Final association query solution (JOIN Simplification and Acceleration Series 5)
By rethinking and redefining the equi-joins, we are able to simplify the join syntax. A direct and obvious effect is that queries become easy to write and understand. We offer three solutions – foreign key attributization, homo-dimension table interconnection, and sub table set-lization – to eliminate the JOIN keywords, making queries more conform to our natural thinking. The dimension alignment join syntax frees programmers from taking care of relationships between tables to let them create simple queries.
What’s more, the simplified join syntax helps avoid mistakes.
SQL allows writing join conditions in WHERE clause (which goes to the conventional Cartesian product-based join definition), and many programmers are accustomed to do so. There isn’t any issue when there are only two or three tables to be joined, but it is very likely that some join conditions are missed out if there are seven or eight or even a dozen of tables. The omission will cause a many-to-many complete cross join while the SQL statement is executing properly, leading to a wrong result (As previously mentioned, it is most probably that the SQL statement is wrong when a many-to-many join occurs) or a crashed database because of the quadratic scale of the Cartesian product if the table over which the join condition is missed out is too big.
We will not miss out any join condition by adopting the simplified join syntax because the syntax isn’t Cartesian product-based and denies the significance of the many-to-many relationship. With the syntax, the complete cross product is impossible.
SQL uses subqueries to handle a JOIN where sub tables need to be first grouped before aligning to the primary table. When there is only one sub table, we can JOIN tables first and then perform GROUP without using a subquery. Habitually and in an effort to avoid the subqueries, some programmers apply this rule to a JOIN with multiple sub tables by first writing JOIN and then GROUP, only to get a wrong result.
The dimension alignment join syntax will save programmers from this kind of mistake. It handles any number of sub tables in the same way without using subqueries.
The greatest impact of redefining JOIN operations is making associative queries convenient to achieve.
Now the agile BI techniques are popular. Vendors offer products claiming that they enable the businesspeople to perform queries and reports through drag and drop. The real-life effect, however, is far below expectation. IT resources are still a necessity. The reason behind this is that most of the business queries involve procedural computations that cannot be handled through drag and drop. Yet there are certain business queries that are non-procedural but still cannot be managed by businesspeople themselves.
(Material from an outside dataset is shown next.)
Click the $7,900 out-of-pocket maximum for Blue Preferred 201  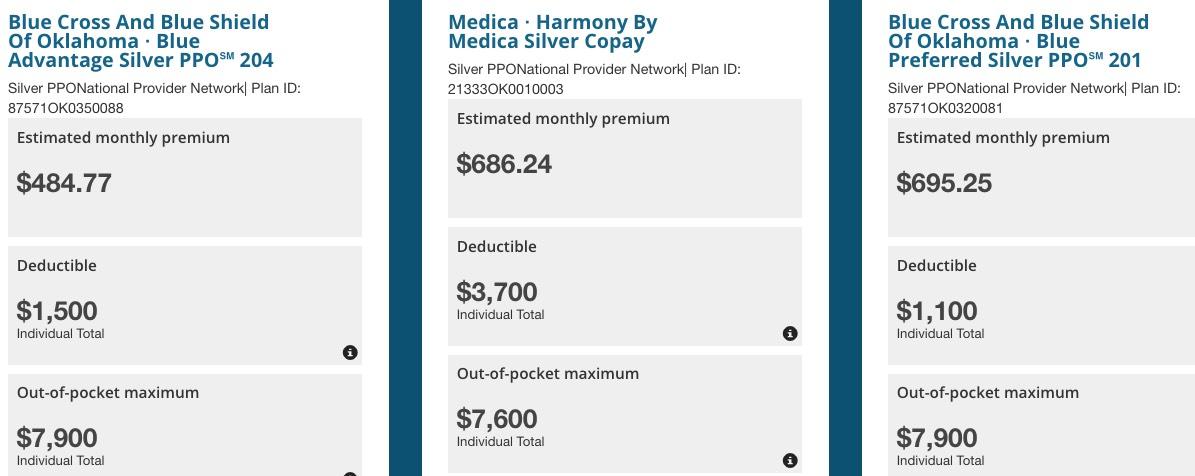click(x=937, y=438)
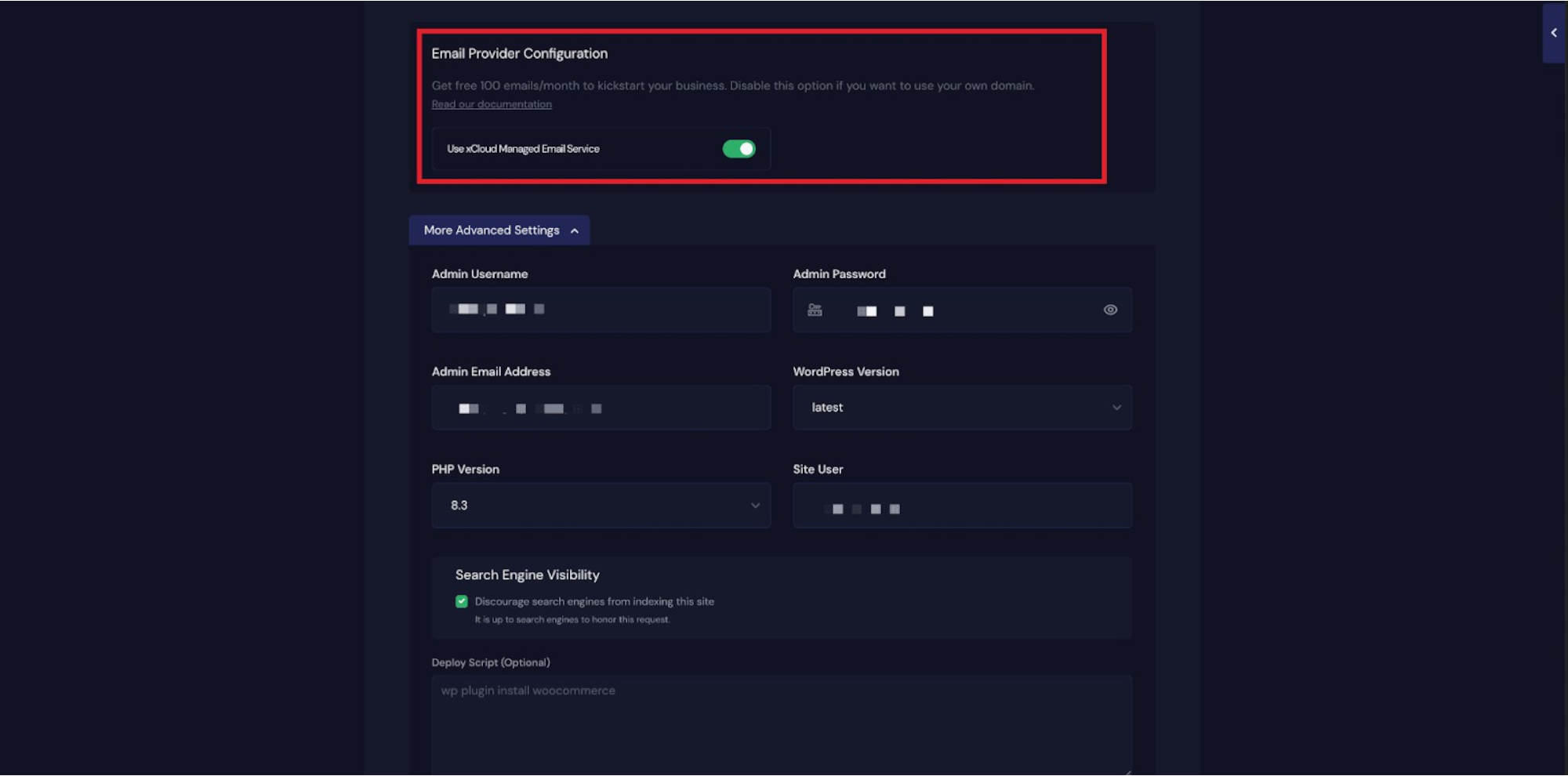This screenshot has height=776, width=1568.
Task: Click the password generator icon in Admin Password
Action: tap(815, 310)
Those are the status quo of join query service offered by most of the BI products. The service is a weakness of them. In our previous essays, we explained that it is the oversimplified SQL JOIN definition that is responsible for the difficulties in implementing join queries.
As a result, a BI product’s working mode becomes this: IT professionals pre-construct the model and the businesspeople make queries based on the model. The modeling is in fact the construction of a logical or physical wide table. That is to say, different models, which we call on-demand modeling, should be created for different joins. By doing this, a BI product loses its intended agility.
A different angle in looking at the JOIN operations will address the associative query issue at the root. The three join types we summed up and the corresponding solutions treat the multi-table associations as queries over one table, which, for the businesspeople, is easy to understand, though the attributes (fields) of a table become a little complicated. An attribute may have the sub-attributes (Referenced fields of the dimension table pointed by a foreign key), and a sub-attribute may also have the sub-attributes (with a multi-layer dimension table). Sometimes the field values are sets instead of single values (when a sub table is regarded as the field of the primary table). The perspective makes an ordinary join (A Chinese manager’s American employees are such an example), even a self-join, easy to understand, and a join where one table having same dimension fields not an issue any more (because each attribute has its own sub-attributes).
With this association mechanism, IT pros only need to define the data structure (metadata) once and create a certain interface (where table fields are listed in hierarchical tree structure instead of the commonly seen linear structure). The businesspeople can then perform joins themselves without turning to the IT department. Modeling is needed only when a change to the data structure occurs, rather than whenever a new associative query need appears. That constitutes the non-on-demand modeling. Under such a mechanism, a BI product becomes truly agile.